### Stored records
╔══
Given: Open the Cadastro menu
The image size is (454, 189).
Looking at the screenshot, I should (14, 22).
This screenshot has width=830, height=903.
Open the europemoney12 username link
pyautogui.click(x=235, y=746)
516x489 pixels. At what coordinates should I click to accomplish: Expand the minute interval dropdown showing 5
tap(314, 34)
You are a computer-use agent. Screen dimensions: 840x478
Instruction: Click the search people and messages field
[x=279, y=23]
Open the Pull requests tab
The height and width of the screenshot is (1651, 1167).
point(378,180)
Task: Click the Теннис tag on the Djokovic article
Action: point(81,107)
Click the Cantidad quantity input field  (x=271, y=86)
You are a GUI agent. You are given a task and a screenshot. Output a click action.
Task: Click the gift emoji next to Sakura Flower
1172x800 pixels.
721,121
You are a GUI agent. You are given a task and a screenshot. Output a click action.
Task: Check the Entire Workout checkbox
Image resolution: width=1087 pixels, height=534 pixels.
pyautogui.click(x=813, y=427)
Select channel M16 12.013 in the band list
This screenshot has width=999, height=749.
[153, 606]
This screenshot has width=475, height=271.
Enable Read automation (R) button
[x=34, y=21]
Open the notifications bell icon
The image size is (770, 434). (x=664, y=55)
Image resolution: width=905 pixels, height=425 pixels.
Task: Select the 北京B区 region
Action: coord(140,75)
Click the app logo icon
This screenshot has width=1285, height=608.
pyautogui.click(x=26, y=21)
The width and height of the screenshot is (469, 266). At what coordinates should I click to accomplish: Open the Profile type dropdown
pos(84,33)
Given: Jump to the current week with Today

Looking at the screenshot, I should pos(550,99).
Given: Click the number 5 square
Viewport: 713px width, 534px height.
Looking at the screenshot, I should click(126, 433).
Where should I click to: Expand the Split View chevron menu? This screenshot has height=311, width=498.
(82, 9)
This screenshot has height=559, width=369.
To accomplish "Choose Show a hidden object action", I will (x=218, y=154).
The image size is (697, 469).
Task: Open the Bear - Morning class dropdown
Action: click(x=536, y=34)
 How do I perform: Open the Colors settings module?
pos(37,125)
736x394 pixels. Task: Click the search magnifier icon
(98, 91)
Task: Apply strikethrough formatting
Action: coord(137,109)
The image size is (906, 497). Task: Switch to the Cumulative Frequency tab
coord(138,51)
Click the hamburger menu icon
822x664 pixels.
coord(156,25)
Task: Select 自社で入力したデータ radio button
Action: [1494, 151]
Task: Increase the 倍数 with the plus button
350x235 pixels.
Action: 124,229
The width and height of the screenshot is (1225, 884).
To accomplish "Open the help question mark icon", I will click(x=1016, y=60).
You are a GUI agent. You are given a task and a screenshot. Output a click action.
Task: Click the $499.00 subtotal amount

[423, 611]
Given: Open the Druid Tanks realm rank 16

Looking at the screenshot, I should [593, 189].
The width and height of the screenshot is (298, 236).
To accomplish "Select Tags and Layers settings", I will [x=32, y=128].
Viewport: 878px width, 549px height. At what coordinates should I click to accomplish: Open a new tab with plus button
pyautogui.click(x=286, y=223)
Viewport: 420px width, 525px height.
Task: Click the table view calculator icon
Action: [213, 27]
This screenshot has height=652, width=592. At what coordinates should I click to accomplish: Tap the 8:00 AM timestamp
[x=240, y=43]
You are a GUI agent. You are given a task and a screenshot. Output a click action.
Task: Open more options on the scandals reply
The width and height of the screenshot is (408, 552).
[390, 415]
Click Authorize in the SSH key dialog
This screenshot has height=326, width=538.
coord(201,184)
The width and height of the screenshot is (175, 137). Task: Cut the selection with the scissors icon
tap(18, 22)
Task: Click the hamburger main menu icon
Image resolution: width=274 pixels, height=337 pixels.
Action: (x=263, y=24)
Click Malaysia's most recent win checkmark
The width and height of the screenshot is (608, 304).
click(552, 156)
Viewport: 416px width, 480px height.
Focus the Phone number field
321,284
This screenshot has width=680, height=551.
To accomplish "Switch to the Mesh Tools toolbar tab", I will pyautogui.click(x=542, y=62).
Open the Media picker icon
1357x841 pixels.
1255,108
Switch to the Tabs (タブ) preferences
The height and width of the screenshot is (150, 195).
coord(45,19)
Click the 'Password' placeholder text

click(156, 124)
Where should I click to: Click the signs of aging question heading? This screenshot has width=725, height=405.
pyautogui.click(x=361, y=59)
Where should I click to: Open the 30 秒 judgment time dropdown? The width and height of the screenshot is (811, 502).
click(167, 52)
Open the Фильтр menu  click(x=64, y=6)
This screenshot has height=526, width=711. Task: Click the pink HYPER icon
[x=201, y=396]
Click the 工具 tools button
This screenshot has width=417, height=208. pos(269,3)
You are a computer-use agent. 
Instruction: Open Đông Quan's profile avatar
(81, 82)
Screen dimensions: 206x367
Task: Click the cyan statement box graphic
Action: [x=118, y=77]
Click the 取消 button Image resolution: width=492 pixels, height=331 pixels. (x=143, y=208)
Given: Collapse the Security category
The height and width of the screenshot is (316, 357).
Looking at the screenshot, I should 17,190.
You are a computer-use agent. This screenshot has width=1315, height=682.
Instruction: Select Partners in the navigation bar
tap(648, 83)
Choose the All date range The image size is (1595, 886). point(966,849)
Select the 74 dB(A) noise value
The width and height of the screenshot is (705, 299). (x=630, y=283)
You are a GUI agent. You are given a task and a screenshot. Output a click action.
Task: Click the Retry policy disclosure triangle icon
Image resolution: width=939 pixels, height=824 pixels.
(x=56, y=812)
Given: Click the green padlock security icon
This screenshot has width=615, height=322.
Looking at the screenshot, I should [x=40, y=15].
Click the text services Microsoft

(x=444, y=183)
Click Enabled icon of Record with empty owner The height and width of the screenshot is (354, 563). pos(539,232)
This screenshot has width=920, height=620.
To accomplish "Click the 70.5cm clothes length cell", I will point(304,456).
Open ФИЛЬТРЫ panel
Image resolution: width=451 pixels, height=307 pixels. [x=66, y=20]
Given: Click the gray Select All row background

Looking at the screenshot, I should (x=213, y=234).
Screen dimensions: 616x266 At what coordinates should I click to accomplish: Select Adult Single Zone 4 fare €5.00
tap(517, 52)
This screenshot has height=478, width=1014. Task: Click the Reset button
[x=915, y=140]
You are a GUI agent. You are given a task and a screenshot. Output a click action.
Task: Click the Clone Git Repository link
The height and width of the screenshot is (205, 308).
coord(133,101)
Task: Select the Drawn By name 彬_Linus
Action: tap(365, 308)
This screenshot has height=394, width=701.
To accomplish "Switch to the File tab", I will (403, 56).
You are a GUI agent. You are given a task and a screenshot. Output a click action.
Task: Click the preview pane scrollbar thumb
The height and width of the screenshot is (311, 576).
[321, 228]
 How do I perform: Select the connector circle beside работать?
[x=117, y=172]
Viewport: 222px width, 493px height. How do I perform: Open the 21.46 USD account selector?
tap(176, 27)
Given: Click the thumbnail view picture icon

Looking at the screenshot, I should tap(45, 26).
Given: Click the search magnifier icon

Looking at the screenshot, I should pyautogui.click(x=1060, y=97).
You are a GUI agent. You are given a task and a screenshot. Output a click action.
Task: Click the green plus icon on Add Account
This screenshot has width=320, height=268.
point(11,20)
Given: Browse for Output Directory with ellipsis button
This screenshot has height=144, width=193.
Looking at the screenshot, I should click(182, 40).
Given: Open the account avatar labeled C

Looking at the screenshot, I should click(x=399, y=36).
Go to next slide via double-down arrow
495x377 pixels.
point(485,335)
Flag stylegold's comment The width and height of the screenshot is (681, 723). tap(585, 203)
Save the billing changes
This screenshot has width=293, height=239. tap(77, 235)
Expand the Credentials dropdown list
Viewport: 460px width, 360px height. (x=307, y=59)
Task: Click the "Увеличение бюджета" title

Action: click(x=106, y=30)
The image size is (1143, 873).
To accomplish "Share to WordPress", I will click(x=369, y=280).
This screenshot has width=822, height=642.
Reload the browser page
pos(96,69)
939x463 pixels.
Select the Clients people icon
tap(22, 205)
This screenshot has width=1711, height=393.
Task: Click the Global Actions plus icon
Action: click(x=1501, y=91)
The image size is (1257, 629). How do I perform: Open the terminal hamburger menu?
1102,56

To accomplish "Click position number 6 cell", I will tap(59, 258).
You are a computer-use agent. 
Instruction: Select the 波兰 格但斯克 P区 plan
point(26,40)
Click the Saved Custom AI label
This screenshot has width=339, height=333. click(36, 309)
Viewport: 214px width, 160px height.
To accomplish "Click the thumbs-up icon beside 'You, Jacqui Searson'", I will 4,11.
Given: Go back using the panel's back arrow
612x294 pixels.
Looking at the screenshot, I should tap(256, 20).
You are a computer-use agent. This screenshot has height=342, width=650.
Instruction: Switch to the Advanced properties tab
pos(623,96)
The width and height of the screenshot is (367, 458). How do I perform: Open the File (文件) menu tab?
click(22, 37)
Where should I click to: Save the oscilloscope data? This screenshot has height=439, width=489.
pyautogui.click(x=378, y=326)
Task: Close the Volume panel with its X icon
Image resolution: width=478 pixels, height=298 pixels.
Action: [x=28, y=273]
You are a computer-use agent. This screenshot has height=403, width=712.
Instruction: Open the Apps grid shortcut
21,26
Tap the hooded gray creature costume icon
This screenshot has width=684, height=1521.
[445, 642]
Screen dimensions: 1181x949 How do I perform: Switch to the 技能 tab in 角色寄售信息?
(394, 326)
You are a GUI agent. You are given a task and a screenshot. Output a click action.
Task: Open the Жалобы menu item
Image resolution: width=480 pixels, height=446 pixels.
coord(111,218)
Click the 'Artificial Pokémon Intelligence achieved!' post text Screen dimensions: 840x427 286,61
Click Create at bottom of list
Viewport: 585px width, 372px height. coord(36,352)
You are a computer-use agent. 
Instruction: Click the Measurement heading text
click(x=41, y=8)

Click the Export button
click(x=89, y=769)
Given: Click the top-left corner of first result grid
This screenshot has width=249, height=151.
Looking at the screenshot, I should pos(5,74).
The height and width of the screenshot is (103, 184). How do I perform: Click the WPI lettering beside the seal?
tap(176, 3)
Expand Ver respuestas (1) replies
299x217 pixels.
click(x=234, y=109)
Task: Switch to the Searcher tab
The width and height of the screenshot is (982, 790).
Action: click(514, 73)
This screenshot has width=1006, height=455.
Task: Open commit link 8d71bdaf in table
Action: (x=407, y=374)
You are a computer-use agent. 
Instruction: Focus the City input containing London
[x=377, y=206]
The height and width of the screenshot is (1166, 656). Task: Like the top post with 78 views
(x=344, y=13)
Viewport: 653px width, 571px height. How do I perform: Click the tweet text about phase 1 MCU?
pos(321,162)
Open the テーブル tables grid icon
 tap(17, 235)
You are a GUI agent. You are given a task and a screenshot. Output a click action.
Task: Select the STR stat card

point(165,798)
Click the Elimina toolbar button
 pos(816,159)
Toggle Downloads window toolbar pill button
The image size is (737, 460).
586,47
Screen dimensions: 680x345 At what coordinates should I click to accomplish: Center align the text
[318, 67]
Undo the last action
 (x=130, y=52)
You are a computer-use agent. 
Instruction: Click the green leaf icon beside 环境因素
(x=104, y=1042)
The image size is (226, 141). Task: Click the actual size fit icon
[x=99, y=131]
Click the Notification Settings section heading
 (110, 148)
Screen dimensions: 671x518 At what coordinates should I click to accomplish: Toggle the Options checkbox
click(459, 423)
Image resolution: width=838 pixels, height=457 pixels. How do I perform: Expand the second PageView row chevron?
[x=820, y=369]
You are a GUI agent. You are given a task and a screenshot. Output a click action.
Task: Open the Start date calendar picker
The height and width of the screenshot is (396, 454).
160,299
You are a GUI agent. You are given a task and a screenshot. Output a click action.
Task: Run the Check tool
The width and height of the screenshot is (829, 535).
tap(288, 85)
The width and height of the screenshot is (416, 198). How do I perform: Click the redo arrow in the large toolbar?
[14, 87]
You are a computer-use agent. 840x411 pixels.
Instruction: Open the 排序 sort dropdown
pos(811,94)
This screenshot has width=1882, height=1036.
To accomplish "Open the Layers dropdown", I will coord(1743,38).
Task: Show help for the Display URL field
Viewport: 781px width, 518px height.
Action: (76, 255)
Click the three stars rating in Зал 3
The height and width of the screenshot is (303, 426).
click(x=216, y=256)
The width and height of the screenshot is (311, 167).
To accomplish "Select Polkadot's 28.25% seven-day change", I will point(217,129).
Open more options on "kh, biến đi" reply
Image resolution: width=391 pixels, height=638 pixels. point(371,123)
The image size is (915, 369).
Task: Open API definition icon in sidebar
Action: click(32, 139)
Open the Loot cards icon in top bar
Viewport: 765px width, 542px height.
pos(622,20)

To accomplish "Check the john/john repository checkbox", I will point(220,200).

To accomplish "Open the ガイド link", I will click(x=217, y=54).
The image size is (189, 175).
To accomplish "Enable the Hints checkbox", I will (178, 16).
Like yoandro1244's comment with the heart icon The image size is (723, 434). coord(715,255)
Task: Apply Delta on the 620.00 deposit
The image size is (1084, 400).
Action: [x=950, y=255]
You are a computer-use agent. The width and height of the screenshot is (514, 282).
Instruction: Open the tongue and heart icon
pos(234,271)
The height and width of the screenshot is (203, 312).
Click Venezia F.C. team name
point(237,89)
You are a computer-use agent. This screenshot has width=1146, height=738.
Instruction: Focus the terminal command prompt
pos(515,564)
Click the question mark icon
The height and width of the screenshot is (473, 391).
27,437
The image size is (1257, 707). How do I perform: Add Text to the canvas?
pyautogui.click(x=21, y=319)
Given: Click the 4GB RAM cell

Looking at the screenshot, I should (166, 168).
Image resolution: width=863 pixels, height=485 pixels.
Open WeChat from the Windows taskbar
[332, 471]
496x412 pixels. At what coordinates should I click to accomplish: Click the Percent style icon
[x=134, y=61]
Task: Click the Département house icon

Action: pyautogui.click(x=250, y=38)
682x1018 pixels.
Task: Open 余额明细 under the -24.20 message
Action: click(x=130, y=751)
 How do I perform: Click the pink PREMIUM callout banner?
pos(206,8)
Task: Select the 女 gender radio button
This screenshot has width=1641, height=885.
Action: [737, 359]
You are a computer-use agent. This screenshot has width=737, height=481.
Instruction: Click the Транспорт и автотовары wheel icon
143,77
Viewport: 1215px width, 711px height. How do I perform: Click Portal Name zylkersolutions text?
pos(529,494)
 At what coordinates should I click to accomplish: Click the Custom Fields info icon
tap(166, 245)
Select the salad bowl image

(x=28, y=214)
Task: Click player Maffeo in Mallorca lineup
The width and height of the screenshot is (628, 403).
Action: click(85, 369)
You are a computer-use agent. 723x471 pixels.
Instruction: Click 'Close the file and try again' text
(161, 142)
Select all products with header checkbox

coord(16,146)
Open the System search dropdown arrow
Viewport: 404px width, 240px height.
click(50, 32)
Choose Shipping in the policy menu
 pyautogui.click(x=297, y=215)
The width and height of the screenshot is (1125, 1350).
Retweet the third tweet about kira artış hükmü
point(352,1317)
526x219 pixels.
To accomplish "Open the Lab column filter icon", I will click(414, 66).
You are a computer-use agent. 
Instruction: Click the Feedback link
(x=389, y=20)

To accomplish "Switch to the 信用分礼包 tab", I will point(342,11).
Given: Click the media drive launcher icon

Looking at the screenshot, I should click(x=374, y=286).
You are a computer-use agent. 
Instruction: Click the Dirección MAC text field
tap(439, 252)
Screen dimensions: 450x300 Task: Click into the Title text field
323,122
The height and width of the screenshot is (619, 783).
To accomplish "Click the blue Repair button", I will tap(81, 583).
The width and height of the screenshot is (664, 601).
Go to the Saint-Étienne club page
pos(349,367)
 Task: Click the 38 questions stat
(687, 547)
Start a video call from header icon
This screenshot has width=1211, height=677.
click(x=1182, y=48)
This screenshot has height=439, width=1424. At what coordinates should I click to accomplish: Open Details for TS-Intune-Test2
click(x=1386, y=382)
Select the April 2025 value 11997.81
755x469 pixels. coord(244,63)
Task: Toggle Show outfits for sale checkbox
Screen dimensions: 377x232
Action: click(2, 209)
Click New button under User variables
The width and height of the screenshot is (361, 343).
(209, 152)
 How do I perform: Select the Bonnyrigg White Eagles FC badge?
╚══
### Exercise instructions
When a line in the records holds the string "next", copy that line.

### Your solution
Task: Click the gift emoji next to Sakura Flower
Go to next slide via double-down arrow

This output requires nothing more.